* What you should do *
Find the count of lines in the material below that include the word "click". State nothing but that number.

□ □ □

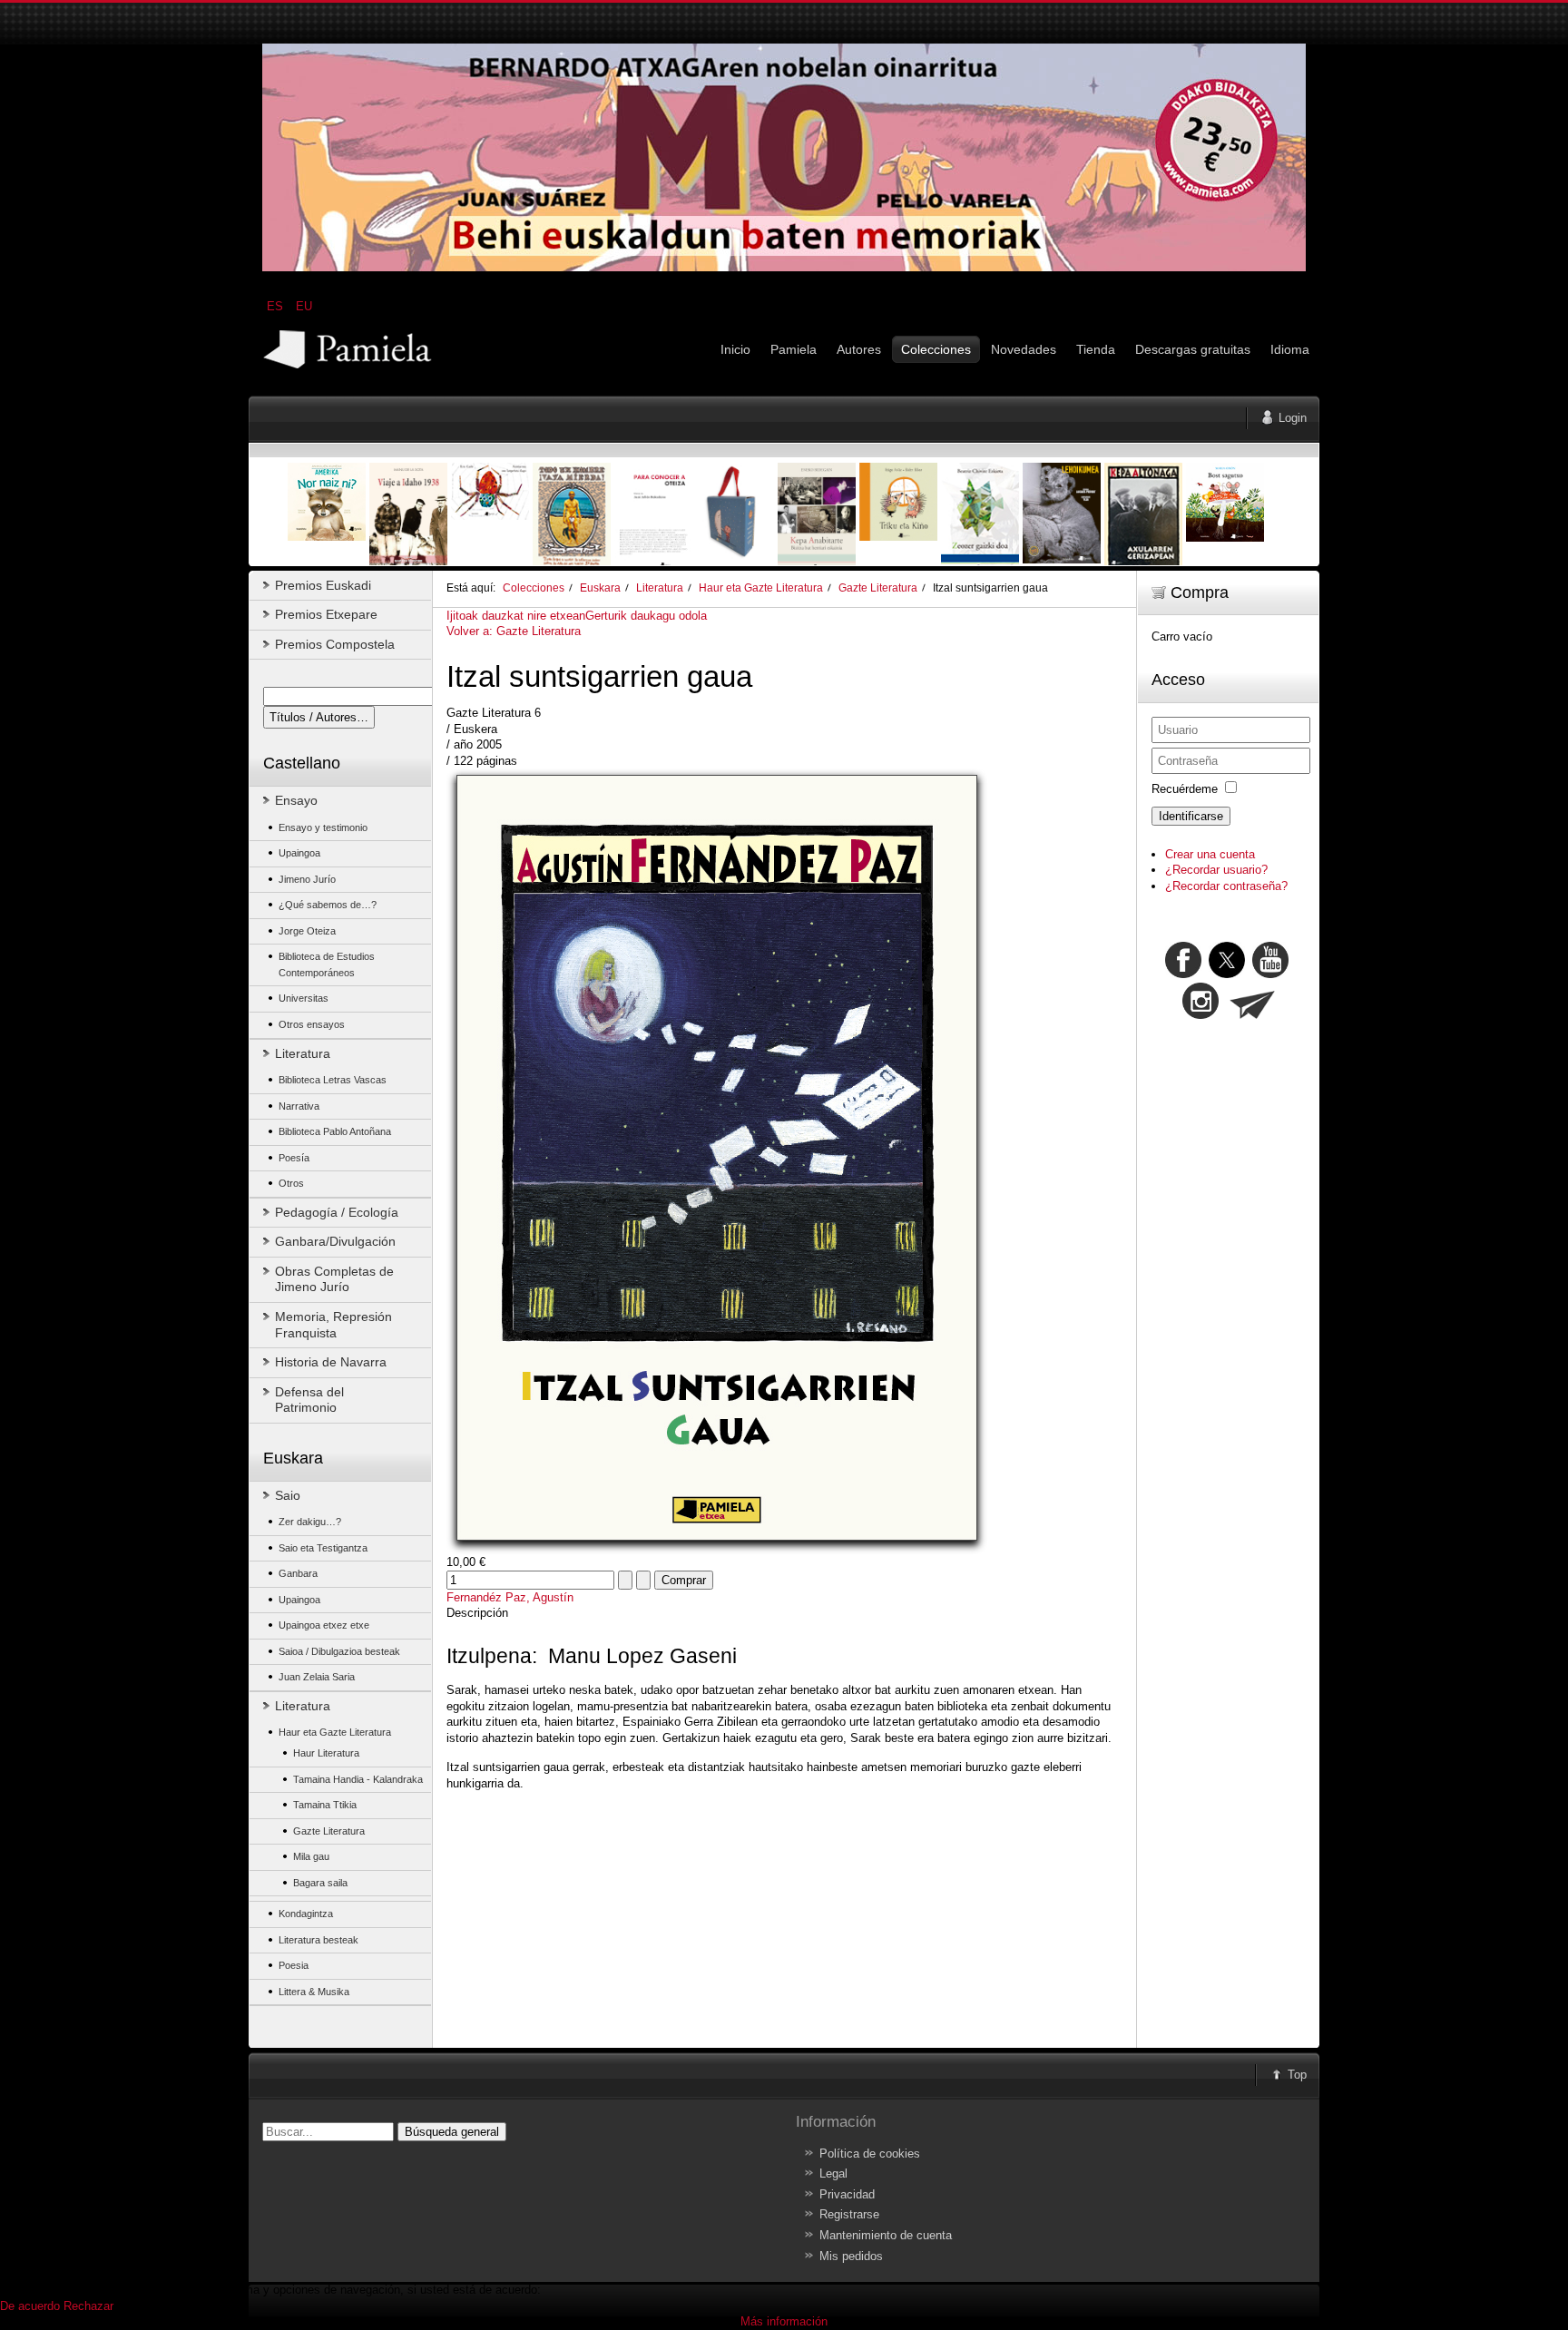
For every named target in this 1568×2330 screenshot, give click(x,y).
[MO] (784, 267)
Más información (784, 2321)
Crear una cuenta (1210, 854)
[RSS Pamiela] (1202, 1015)
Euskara (600, 587)
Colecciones (533, 587)
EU (304, 306)
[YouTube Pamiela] (1270, 974)
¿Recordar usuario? (1216, 869)
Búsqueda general (452, 2132)
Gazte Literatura (877, 587)
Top (1297, 2074)
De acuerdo (30, 2306)
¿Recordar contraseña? (1226, 886)
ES (277, 306)
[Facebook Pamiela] (1185, 974)
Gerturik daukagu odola (646, 615)
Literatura (659, 587)
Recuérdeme (1185, 789)
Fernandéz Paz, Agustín (509, 1597)
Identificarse (1191, 816)
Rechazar (88, 2306)
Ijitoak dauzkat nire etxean (515, 615)
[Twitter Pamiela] (1290, 974)
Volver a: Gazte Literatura (513, 631)
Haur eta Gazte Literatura (761, 587)
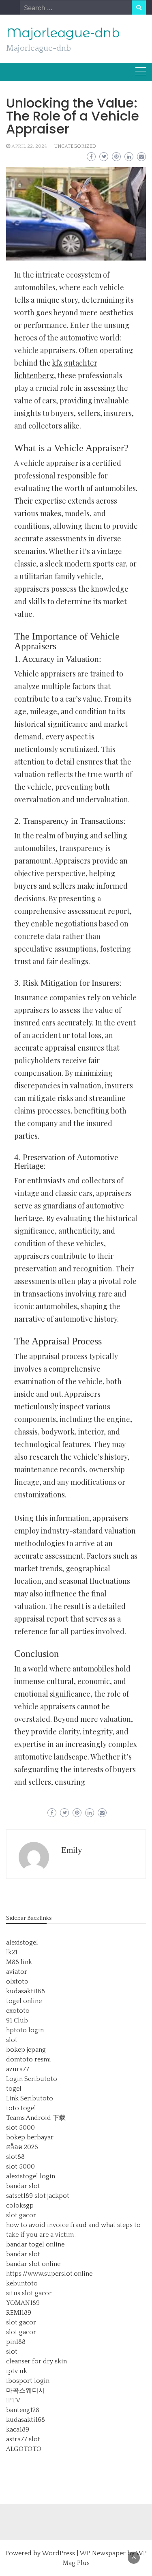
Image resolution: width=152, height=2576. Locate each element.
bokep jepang (26, 2049)
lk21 (11, 1952)
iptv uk (16, 2371)
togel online (24, 2001)
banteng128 (22, 2410)
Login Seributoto (31, 2079)
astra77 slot (23, 2439)
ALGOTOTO (23, 2449)
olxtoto (17, 1981)
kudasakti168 (25, 1991)
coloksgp (20, 2205)
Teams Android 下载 (36, 2118)
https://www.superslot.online (49, 2273)
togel (13, 2088)
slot (11, 2040)
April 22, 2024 (29, 146)
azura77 (17, 2069)
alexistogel (22, 1942)
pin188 (16, 2342)
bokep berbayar (30, 2137)
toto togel (21, 2108)
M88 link (19, 1962)
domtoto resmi (28, 2059)
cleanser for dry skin (36, 2361)
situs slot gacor (29, 2293)
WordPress (58, 2553)
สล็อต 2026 (22, 2147)
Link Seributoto (29, 2098)
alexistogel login (30, 2176)
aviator (16, 1971)
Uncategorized (75, 146)
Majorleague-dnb (63, 33)
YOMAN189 (23, 2303)
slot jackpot (51, 2195)
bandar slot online (33, 2264)
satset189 (19, 2195)
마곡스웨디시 (25, 2390)
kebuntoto (22, 2283)
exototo (18, 2010)
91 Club (17, 2020)
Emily (71, 1850)
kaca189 (17, 2429)
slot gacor (21, 2215)
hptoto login (25, 2030)
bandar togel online (35, 2244)
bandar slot (23, 2186)
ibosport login (27, 2380)
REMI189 (18, 2312)
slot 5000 (20, 2127)
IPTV (13, 2400)
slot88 (15, 2156)
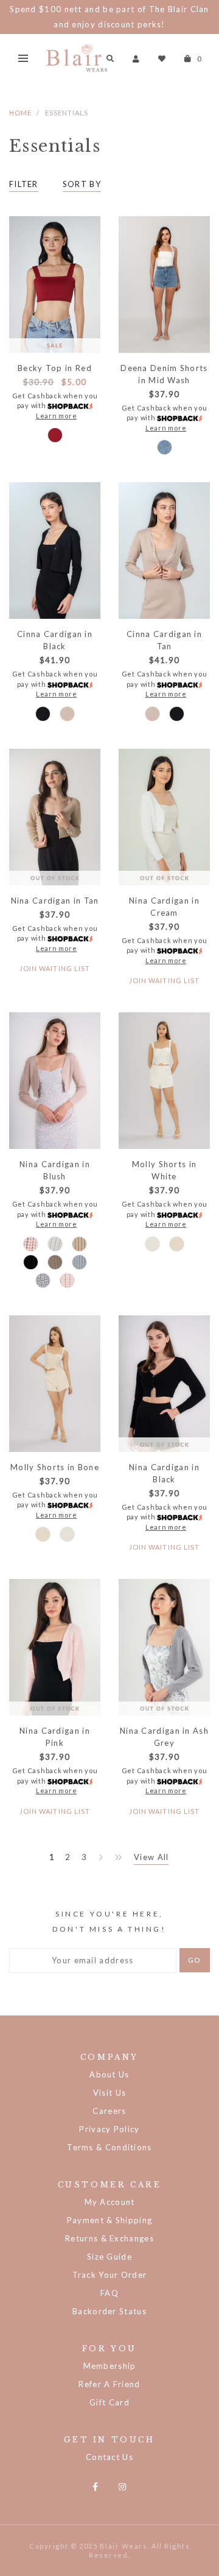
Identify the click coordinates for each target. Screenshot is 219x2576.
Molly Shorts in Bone (54, 1467)
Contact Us (109, 2457)
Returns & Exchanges (109, 2238)
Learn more (56, 416)
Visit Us (109, 2092)
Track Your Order (109, 2275)
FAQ (109, 2293)
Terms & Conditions (109, 2147)
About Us (109, 2074)
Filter (23, 184)
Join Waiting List (55, 968)
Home (20, 113)
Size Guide (109, 2256)
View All (151, 1857)
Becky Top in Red (55, 368)
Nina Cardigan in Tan (55, 900)
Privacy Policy (109, 2129)
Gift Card (109, 2402)
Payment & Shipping (109, 2220)
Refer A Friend (109, 2384)
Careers (109, 2111)
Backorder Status (109, 2311)
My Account (110, 2202)
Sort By (82, 184)
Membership (109, 2366)
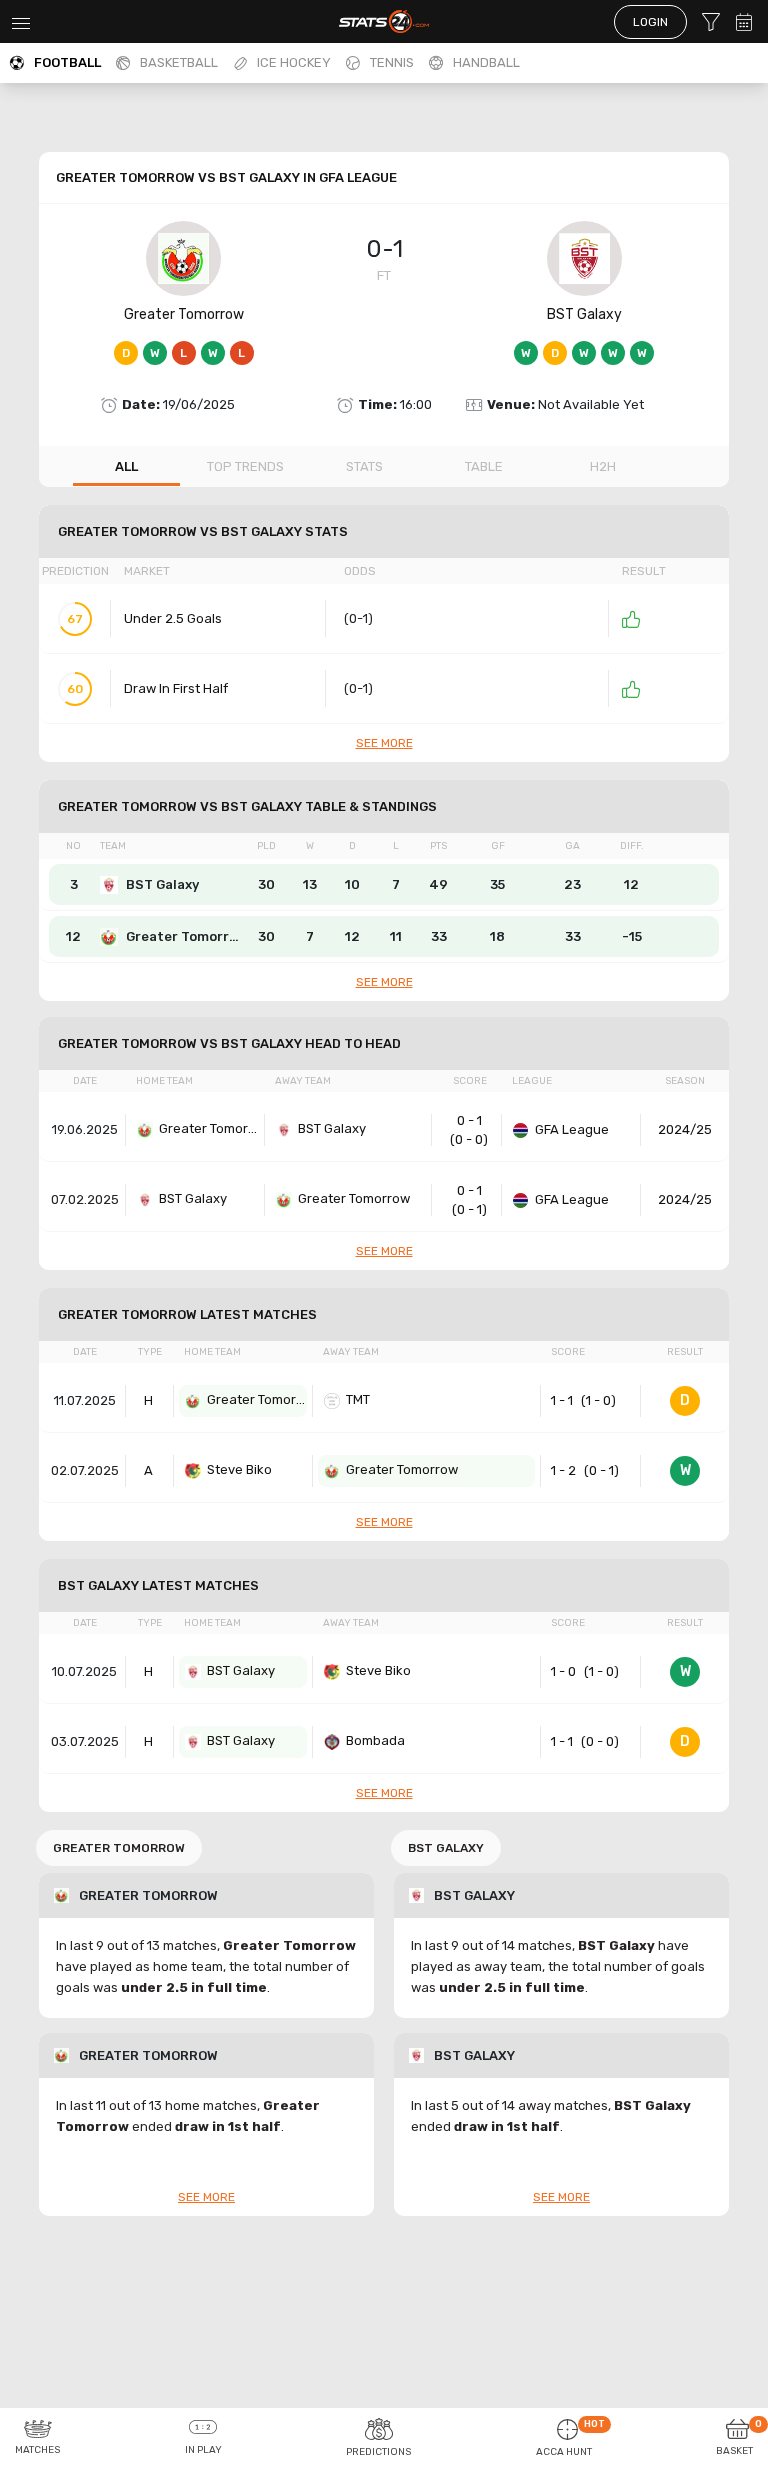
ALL (126, 466)
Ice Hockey (294, 62)
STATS (364, 466)
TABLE (484, 466)
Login (650, 22)
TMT (358, 1399)
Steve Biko (239, 1469)
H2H (603, 466)
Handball (486, 62)
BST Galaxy (584, 314)
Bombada (375, 1740)
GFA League (572, 1129)
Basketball (179, 62)
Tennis (392, 62)
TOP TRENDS (245, 466)
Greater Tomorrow (184, 314)
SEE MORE (384, 743)
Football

□ □ □

* Reply *
2